- [Yapılacak iş]:
Aşağıdaki kayıtlarda "The image size is (720, 1187)." geçen satırdan başla, kayıtların sonuna kadar git ve bu satırları her satır bir dize olacak şekilde JSON listesine dök; boş satırları alma. Resimleri cevaba koyma.
━━━━
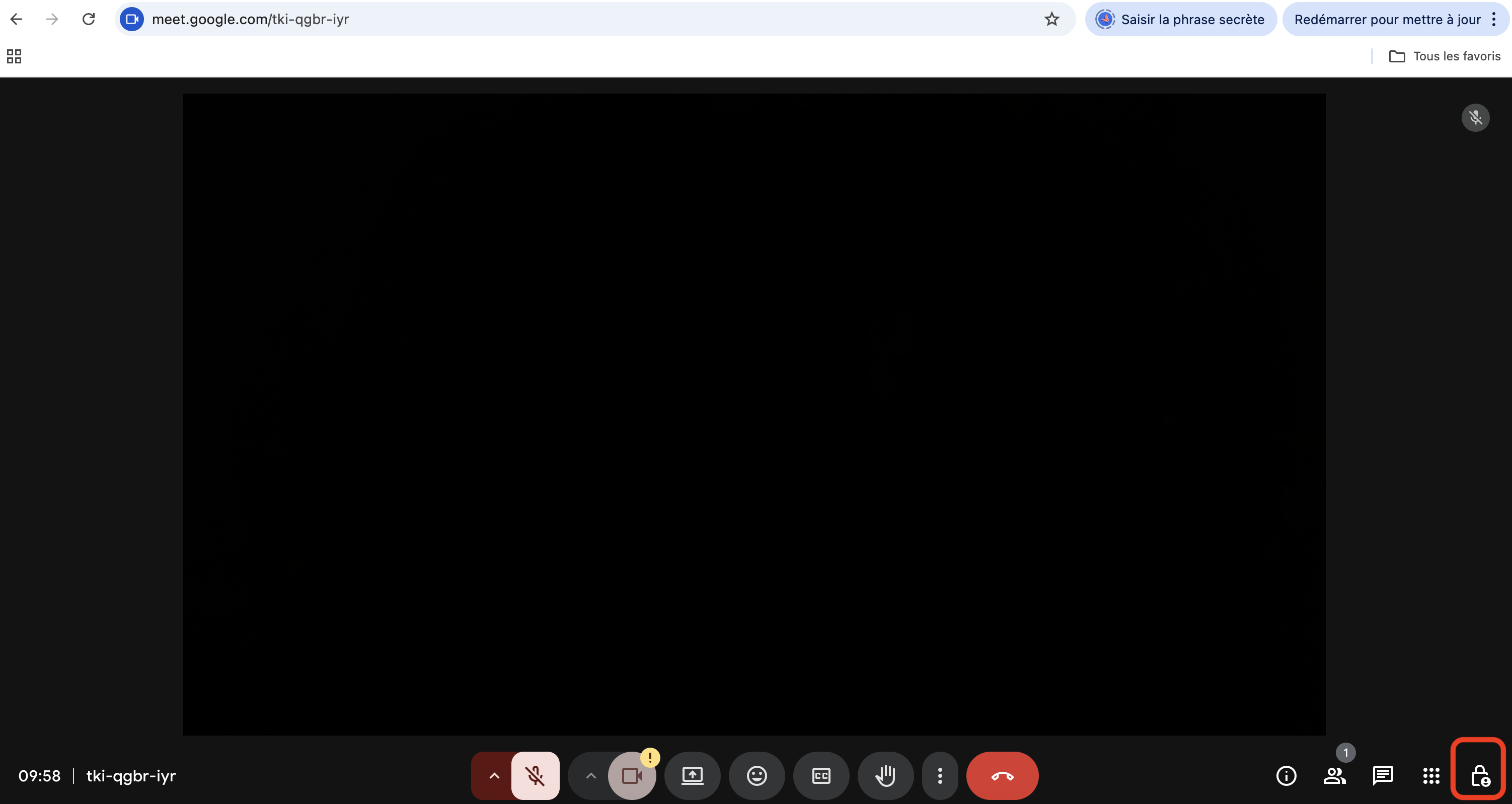Open the emoji reactions button
Image resolution: width=1512 pixels, height=804 pixels.
pos(757,775)
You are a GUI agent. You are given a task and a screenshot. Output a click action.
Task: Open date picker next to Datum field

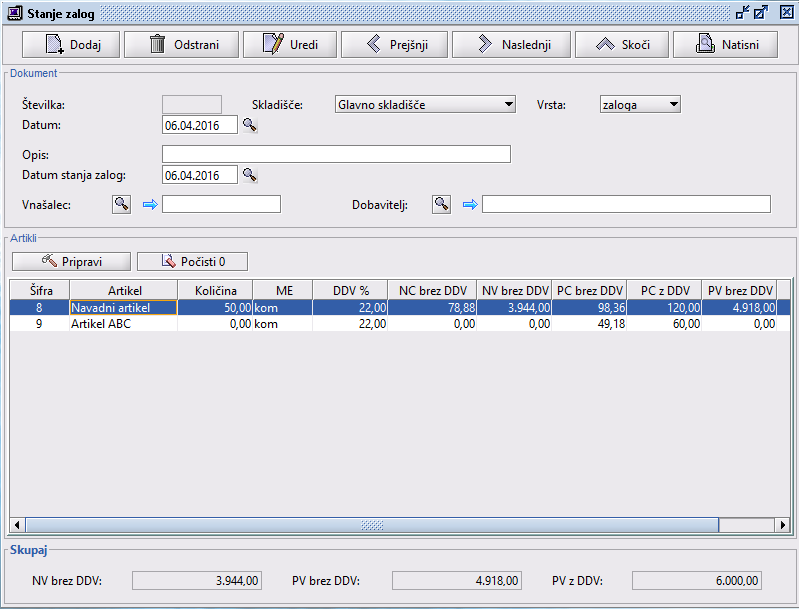tap(250, 125)
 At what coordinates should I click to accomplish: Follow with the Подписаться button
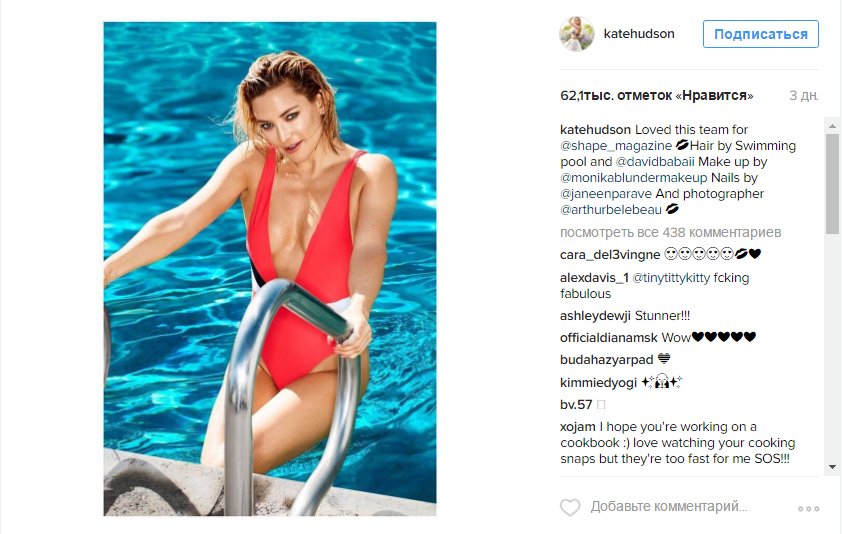click(760, 34)
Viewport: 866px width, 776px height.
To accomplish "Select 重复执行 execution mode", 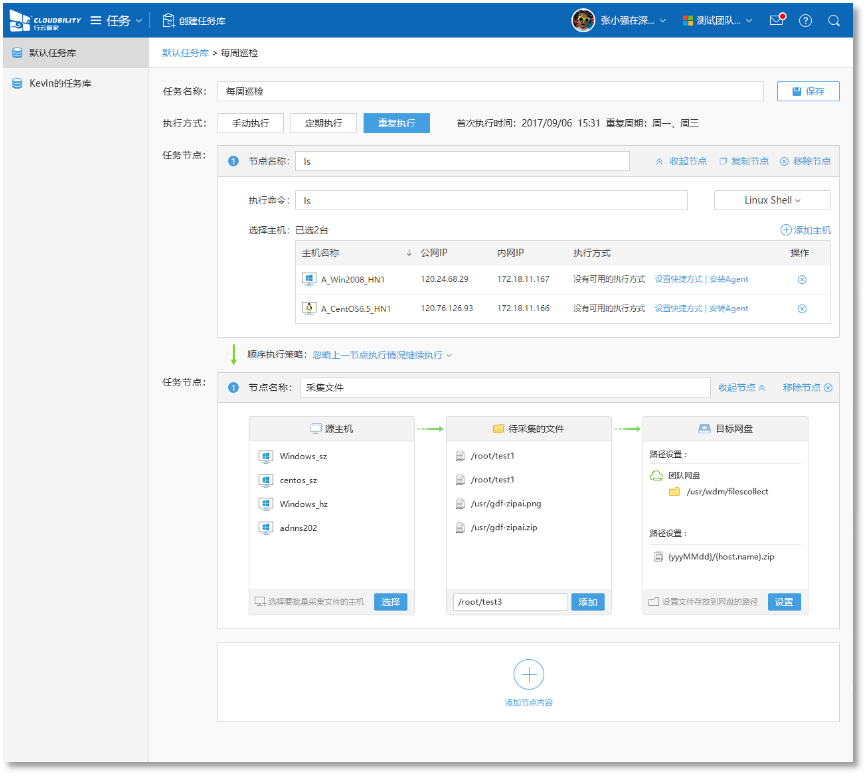I will [x=396, y=123].
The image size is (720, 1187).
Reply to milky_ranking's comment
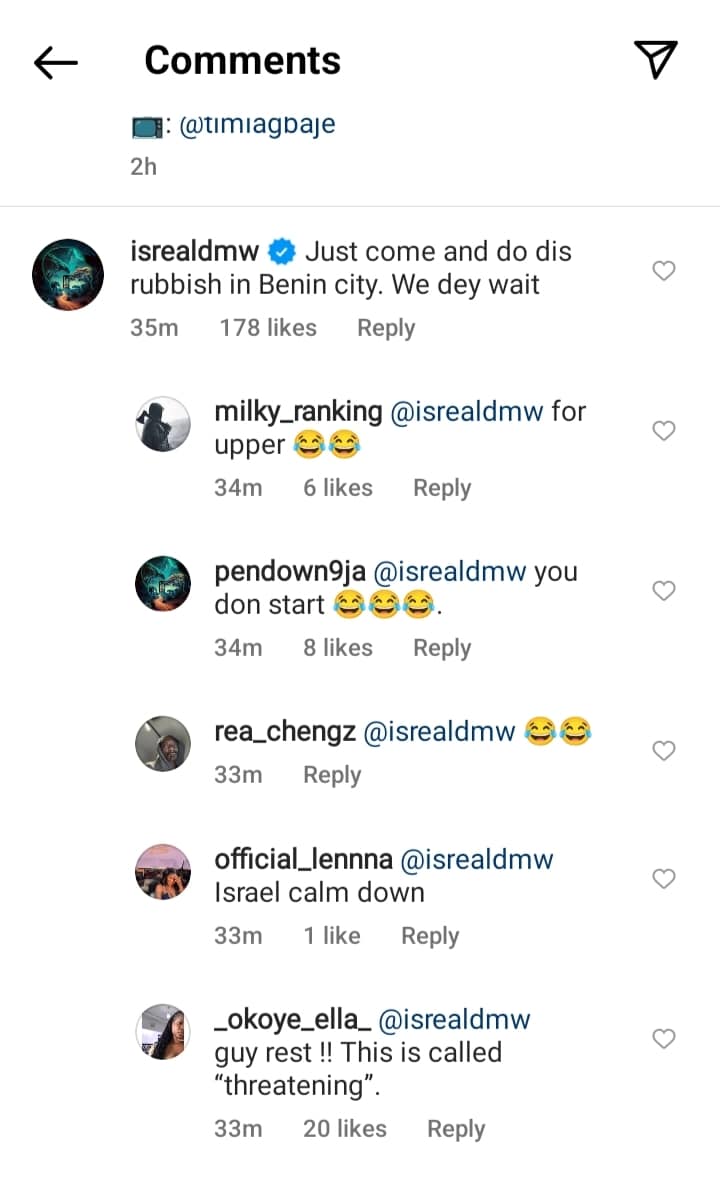click(442, 488)
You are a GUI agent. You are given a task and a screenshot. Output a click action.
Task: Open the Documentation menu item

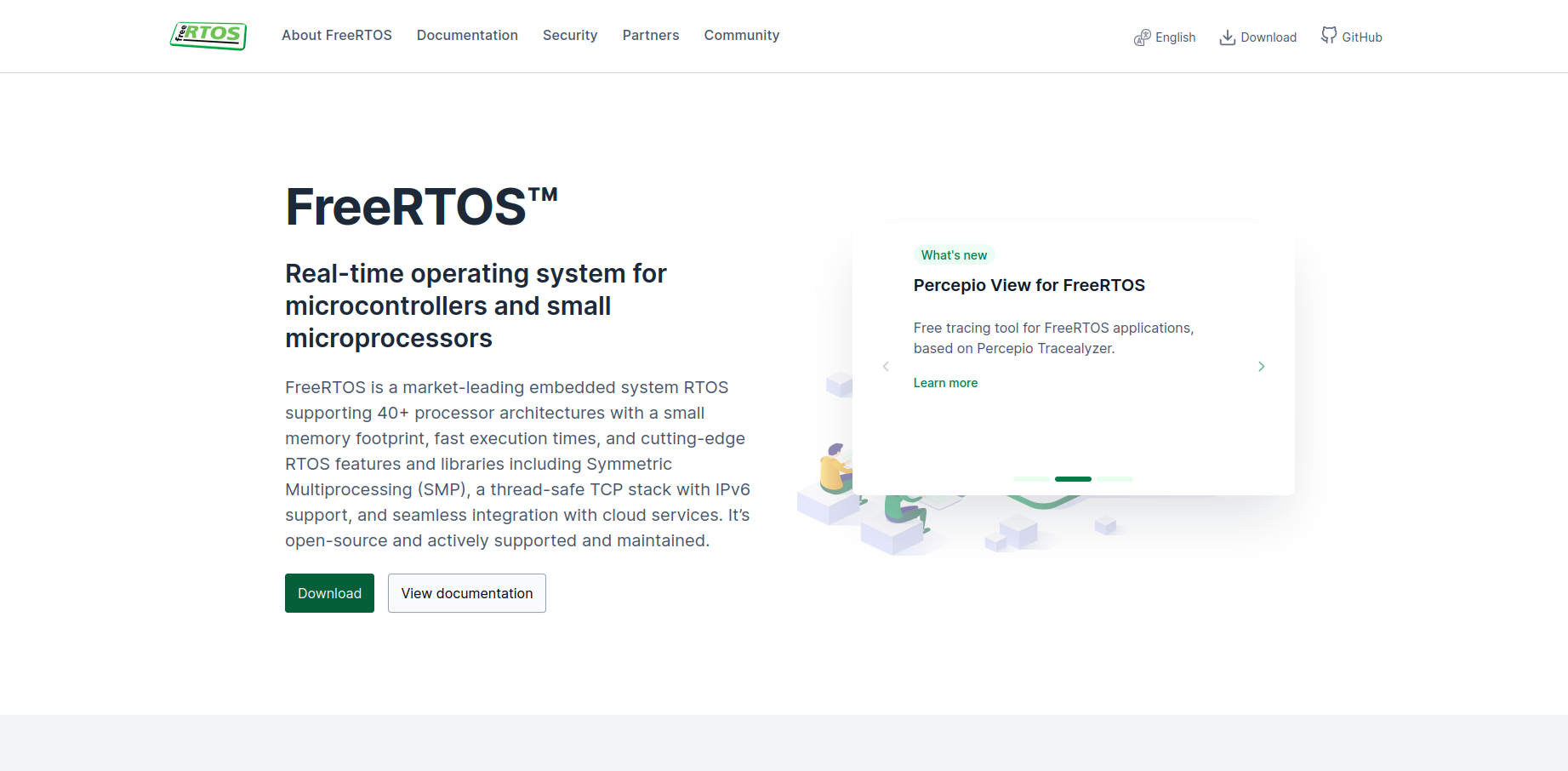467,35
━━━━
- [Sonuç]:
[
  "The image size is (720, 1187).",
  "Reply to milky_ranking's comment",
  "click(442, 488)",
  "You are a GUI agent. You are given a task and a screenshot. Output a click action.",
  "Task: Open the Documentation menu item",
  "467,35"
]